● What is required
Go through the material below and return each line with the string "first" in it.

----------------------------------------

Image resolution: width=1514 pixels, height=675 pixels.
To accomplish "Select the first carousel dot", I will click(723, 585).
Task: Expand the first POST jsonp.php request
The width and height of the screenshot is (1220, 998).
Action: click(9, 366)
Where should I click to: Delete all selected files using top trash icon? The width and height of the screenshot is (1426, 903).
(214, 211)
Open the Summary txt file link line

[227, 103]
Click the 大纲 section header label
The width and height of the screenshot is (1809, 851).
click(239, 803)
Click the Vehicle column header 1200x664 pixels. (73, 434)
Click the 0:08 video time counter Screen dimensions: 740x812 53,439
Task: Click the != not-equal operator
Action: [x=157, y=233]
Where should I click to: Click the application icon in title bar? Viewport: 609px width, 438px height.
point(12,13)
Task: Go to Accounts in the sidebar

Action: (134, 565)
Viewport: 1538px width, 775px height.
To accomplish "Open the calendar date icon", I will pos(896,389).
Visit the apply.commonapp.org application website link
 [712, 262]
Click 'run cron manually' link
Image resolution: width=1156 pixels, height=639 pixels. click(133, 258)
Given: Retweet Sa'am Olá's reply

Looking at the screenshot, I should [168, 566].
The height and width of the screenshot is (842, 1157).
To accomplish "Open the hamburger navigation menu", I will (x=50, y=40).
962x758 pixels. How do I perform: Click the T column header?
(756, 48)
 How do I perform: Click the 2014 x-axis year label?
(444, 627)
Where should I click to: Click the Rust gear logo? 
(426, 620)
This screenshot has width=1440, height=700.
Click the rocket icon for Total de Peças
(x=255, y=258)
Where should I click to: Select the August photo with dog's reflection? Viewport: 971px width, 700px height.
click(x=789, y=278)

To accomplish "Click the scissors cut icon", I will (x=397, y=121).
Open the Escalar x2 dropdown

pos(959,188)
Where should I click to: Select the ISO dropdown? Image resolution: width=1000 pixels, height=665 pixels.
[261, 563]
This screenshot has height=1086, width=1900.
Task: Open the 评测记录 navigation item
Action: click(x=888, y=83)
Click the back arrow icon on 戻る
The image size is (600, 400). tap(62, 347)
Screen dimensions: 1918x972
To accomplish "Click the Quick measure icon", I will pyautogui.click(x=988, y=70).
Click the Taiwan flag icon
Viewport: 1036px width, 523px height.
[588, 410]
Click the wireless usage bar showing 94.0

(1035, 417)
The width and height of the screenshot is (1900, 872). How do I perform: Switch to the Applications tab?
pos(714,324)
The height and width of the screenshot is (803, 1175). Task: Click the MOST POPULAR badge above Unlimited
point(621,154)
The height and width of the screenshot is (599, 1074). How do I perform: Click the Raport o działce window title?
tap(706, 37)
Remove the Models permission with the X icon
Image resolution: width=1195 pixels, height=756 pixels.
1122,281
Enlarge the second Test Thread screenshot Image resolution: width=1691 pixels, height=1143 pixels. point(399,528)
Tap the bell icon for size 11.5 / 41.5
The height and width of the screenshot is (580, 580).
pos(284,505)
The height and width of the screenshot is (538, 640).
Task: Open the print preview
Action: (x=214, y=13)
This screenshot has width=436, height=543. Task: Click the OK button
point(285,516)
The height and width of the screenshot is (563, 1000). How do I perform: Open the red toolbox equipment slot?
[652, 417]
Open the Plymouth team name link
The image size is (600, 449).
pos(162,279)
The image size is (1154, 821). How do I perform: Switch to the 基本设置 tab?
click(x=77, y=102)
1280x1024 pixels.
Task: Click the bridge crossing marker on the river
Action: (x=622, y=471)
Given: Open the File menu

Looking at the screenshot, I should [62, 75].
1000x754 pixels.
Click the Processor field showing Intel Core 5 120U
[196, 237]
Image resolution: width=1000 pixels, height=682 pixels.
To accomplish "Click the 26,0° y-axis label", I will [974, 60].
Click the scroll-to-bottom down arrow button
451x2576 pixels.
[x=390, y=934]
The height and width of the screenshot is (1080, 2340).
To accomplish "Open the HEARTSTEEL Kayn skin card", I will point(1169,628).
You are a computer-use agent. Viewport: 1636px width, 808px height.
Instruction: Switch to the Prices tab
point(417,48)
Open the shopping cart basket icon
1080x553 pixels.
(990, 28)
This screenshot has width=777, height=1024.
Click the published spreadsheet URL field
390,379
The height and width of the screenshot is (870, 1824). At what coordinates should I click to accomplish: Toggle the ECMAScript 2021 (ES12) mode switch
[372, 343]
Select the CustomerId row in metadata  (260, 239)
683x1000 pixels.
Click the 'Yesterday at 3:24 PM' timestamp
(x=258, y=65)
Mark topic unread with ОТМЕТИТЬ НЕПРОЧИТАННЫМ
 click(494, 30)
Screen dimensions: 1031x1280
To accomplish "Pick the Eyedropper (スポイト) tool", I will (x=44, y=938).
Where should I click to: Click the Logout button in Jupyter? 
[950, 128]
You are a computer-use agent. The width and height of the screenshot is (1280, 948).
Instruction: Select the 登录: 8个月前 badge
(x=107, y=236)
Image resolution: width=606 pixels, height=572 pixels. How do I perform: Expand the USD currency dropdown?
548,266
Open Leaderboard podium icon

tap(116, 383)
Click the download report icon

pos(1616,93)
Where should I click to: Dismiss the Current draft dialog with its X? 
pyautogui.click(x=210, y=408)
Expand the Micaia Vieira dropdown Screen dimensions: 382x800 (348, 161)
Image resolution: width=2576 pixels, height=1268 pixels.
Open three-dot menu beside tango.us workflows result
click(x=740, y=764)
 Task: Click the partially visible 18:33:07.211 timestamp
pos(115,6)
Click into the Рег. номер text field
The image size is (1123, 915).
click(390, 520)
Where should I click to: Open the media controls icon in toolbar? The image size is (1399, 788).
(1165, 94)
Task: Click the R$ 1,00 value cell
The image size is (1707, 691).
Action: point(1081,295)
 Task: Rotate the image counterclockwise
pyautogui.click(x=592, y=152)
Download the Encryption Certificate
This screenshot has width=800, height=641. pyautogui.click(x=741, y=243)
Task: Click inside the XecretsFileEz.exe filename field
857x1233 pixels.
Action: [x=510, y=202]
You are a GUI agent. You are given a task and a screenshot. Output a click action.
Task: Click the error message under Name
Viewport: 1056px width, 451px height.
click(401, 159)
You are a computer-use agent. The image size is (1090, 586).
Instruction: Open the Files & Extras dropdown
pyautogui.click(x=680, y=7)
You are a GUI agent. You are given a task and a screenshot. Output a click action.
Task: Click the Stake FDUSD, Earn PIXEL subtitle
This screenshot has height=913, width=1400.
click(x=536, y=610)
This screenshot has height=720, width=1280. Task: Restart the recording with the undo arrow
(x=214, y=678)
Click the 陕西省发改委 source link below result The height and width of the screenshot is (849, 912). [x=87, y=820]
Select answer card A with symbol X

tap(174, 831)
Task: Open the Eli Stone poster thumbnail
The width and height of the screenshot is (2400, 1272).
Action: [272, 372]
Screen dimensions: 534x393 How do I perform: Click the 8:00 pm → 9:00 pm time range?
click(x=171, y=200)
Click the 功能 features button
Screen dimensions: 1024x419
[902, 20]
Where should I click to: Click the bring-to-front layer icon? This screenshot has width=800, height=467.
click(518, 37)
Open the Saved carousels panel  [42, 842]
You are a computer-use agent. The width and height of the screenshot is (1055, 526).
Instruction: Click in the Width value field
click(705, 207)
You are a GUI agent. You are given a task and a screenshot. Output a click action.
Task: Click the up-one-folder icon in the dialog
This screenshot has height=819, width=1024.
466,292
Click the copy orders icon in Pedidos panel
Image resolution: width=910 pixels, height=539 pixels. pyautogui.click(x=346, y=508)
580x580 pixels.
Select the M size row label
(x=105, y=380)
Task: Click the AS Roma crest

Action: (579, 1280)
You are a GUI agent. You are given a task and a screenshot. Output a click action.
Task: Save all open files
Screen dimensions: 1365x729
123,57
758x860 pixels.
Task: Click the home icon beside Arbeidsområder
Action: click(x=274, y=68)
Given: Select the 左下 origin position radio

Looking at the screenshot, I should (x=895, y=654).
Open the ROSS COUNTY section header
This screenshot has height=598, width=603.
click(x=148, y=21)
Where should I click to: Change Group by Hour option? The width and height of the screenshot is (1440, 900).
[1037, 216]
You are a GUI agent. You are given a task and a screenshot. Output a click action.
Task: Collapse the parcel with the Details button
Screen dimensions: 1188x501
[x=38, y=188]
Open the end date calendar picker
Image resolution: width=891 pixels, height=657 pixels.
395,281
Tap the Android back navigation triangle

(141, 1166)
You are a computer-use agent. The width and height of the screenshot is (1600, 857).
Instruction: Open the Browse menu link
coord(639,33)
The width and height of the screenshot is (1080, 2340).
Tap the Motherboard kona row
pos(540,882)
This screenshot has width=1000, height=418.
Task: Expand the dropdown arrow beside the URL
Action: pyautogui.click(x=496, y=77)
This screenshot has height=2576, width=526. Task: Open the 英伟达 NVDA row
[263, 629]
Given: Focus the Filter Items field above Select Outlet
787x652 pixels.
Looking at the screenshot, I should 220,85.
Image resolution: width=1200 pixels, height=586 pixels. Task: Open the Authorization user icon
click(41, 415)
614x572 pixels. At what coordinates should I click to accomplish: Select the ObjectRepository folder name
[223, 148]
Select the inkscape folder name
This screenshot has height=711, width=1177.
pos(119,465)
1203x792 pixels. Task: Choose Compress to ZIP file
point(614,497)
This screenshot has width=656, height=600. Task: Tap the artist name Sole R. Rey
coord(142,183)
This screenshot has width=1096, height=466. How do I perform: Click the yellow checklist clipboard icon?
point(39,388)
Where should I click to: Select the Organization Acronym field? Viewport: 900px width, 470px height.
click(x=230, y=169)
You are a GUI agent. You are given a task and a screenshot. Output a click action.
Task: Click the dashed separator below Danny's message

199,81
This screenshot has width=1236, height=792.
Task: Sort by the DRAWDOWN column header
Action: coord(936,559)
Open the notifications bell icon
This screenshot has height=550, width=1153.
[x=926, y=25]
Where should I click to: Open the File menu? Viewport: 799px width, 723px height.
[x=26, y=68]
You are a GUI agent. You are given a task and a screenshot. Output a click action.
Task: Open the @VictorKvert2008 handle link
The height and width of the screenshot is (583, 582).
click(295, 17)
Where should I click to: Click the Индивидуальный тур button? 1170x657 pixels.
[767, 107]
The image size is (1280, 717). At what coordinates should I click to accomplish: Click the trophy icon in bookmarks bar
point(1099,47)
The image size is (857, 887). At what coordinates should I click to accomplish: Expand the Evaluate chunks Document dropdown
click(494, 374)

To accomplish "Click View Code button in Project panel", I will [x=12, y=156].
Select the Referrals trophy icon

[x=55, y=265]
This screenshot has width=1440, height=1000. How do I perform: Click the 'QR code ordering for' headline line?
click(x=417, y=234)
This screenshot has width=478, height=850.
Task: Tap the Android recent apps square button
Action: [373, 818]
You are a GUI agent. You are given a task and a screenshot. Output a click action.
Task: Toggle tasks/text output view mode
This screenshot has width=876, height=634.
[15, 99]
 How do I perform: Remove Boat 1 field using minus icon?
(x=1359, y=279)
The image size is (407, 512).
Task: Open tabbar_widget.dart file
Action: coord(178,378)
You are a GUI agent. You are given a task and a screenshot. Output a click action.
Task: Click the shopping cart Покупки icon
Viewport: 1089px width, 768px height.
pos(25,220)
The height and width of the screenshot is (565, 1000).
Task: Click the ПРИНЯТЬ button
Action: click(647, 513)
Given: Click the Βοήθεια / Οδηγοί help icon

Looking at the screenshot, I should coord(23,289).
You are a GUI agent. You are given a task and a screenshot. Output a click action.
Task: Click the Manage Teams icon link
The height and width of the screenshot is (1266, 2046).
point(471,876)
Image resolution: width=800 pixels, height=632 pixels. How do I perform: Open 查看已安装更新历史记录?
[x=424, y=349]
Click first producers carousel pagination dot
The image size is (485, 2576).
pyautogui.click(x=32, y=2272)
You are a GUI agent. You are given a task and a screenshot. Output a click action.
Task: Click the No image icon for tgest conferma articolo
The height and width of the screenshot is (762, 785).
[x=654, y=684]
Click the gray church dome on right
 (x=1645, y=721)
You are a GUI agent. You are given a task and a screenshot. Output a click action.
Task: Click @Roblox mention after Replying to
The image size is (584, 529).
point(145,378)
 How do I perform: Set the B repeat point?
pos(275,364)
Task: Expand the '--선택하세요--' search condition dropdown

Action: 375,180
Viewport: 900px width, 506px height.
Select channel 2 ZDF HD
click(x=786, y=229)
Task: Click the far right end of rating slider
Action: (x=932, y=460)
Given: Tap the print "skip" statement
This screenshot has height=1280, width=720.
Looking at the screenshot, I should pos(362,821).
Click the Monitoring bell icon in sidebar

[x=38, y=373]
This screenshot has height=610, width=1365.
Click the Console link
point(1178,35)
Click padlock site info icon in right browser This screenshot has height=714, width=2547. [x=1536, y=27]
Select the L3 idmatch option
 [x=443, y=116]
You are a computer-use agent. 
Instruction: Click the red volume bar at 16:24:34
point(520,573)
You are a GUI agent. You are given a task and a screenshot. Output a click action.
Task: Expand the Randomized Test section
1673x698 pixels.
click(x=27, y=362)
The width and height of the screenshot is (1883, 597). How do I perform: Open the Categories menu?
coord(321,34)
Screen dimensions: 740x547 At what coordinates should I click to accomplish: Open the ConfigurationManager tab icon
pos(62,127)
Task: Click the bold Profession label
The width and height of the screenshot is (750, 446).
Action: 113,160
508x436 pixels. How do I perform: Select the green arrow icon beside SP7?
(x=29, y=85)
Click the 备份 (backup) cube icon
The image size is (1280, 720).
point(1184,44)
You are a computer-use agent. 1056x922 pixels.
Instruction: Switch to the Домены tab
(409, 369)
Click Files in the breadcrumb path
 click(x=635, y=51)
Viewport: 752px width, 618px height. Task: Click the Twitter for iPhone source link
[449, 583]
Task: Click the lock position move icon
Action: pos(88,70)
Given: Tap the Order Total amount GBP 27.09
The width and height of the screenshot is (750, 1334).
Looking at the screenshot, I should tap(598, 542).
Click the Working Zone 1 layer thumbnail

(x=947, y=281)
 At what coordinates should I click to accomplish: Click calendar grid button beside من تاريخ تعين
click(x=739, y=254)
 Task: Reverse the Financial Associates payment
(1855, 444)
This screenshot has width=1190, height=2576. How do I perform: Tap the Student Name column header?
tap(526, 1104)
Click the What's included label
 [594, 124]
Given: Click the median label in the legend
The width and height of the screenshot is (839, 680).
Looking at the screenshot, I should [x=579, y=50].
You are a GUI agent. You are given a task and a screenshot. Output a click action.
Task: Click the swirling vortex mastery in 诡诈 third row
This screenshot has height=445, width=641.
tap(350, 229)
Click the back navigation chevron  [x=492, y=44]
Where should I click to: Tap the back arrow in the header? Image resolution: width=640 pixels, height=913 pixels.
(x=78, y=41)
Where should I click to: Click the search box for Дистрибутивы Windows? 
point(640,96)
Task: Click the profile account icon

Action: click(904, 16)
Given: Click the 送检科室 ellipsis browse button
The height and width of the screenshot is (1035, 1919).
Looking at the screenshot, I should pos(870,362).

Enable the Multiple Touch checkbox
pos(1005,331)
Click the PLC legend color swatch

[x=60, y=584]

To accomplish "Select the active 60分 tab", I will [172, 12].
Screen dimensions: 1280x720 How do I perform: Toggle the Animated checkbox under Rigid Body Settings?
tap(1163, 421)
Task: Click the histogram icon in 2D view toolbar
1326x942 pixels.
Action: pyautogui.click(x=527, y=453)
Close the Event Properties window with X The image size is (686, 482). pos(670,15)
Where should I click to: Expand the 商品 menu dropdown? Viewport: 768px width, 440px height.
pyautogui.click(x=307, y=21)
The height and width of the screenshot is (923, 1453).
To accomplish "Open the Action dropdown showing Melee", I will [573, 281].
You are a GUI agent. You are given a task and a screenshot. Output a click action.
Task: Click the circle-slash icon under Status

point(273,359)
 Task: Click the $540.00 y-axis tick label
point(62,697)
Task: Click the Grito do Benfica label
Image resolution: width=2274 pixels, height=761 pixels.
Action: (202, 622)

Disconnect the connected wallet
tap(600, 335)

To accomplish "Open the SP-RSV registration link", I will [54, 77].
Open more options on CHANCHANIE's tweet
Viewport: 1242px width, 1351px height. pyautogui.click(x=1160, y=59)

----------------------------------------

● Task response
To accomplish "Select the first carousel dot", I will click(723, 585).
Task: Expand the first POST jsonp.php request
Click first producers carousel pagination dot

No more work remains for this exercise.